It sounds like the #6 is closer to a CCK 1203 or even a 1503.

I've seen a sugimoto #1 floating around somewhere. That's probably a more realistic comparison to the CCK1303 and the SUIEN


----------



## XooMG (Jul 23, 2017)

IndoorOutdoorCook said:


> I have sugimoto 6. Compared to suien vc, flatter profile, thicker, and has distal taper
> 
> @benuser fyi the 'fake lamination line' is from the quenching process. I lost mine thinning and now is covered in patina anyway. Suien vc is monosteel virgin carbon.

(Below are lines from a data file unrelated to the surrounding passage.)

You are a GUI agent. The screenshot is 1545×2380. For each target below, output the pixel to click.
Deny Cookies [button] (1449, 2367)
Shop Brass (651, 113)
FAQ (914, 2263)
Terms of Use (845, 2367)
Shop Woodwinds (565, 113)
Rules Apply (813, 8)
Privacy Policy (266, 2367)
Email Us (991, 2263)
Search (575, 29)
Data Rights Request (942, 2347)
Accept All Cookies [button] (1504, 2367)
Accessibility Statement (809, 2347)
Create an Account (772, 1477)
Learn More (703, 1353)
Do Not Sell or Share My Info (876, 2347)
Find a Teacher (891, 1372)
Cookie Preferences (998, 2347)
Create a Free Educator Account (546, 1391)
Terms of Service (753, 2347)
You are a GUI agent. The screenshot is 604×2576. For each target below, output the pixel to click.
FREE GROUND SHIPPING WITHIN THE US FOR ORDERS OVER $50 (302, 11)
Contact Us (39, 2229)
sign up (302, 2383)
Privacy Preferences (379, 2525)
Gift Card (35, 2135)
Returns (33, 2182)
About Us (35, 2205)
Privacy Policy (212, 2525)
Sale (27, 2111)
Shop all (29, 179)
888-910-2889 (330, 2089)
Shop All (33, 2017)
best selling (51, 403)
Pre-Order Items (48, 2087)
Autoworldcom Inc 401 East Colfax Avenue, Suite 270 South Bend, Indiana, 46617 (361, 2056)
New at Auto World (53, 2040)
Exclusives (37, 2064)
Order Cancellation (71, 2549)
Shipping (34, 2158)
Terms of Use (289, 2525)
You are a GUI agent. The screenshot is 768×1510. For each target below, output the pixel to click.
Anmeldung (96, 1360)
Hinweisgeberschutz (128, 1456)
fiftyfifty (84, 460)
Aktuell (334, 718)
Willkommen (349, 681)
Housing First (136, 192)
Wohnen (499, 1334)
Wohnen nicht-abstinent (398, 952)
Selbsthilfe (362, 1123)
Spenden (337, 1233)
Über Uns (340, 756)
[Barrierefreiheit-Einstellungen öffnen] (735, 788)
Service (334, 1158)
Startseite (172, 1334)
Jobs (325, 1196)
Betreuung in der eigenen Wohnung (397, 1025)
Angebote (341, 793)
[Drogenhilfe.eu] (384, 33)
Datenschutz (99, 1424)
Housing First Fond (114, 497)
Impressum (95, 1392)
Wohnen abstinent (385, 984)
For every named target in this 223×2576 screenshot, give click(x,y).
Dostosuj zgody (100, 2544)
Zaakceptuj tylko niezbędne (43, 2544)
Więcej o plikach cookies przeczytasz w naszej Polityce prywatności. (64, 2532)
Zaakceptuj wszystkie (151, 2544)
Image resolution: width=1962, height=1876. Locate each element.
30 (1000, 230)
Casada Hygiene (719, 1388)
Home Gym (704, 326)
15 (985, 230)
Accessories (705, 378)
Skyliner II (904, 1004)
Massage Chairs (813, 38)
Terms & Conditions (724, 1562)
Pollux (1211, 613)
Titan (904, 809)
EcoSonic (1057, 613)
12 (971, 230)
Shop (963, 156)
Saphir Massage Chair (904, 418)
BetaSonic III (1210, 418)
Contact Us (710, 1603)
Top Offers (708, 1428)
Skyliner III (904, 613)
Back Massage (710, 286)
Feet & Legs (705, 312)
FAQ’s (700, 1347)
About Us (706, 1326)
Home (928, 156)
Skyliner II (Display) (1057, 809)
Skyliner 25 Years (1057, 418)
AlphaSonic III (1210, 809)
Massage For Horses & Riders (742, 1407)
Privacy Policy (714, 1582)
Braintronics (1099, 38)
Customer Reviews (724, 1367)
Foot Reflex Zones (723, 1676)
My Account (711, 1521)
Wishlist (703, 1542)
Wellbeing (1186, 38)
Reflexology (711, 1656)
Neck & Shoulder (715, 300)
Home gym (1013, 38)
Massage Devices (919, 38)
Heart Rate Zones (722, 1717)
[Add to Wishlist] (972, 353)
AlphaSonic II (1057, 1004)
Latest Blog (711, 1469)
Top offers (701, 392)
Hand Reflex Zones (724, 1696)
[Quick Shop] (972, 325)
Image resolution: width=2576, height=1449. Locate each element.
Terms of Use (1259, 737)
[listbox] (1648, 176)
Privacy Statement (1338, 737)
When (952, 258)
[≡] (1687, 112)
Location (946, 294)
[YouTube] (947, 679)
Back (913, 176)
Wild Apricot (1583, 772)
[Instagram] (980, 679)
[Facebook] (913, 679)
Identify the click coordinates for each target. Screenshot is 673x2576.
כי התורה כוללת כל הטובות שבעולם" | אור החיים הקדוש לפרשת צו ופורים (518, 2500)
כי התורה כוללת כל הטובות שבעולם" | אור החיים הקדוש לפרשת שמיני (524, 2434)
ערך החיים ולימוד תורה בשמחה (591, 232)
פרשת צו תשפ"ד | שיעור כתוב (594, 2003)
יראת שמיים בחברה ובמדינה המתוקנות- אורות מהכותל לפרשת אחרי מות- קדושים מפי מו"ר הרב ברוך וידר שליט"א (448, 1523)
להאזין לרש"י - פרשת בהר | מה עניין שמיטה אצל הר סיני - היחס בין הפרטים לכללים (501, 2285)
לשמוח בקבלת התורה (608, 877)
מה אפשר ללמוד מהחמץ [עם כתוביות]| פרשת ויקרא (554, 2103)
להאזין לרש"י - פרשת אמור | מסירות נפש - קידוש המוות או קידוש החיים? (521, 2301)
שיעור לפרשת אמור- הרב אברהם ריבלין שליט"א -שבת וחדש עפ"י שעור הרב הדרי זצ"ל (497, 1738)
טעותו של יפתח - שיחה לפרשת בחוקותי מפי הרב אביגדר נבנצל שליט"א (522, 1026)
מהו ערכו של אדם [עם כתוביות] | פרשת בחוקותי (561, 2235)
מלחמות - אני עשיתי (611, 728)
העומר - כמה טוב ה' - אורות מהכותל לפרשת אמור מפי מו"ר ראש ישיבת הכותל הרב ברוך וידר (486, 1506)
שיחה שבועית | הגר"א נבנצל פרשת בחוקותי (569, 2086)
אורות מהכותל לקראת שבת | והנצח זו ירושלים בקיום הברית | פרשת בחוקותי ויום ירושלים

It is not from quench. The edge and upper flat are masked when frosting the lower flat. The line should be roughly the same from knife to knife. I am no expert though, so I may be wrong.


----------



## WOK-a-holic (Jul 24, 2017)

Benuser said:


> Don't worry, WOK-a-holic, you're quite convincing...
> Thanks a lot, guys, for your replies.
> Much appreciated.



my ONLY complaint is the edge profile has to much belly.
you said your not that concerned about the profile.
profile gets flatter with time/use /sharpening .
The frosted finsh on bottom will disappear quickly, after thinning the blade and a little polishing. 
then alow patina to build up .
The quality and strength of the metal is mind blowing! 
even to this day, I am shocked how sharp I can get the blade. stays sharp really long time.

size, shape, dimensions, and weight are ideal. (220mm×107mm× 450grams)
After reprofiling edge (flatter ) and a good patina . I HAVE NO COMPLAINTS. 
no need to spend $300-$600 :moon:


----------



## trilby (Jul 26, 2017)

Which are more desirable? German or Japanese cleavers?


----------



## chinacats (Jul 26, 2017)

trilby said:


> Which are more desirable? German or Japanese cleavers?



Chinese


----------



## WOK-a-holic (Jul 26, 2017)

trilby said:


> Which are more desirable? German or Japanese cleavers?



Japanese or Chinese 

The old carbon steel German Cleavers are okay for splitting bones but the Chinese make heavy ones that are better. 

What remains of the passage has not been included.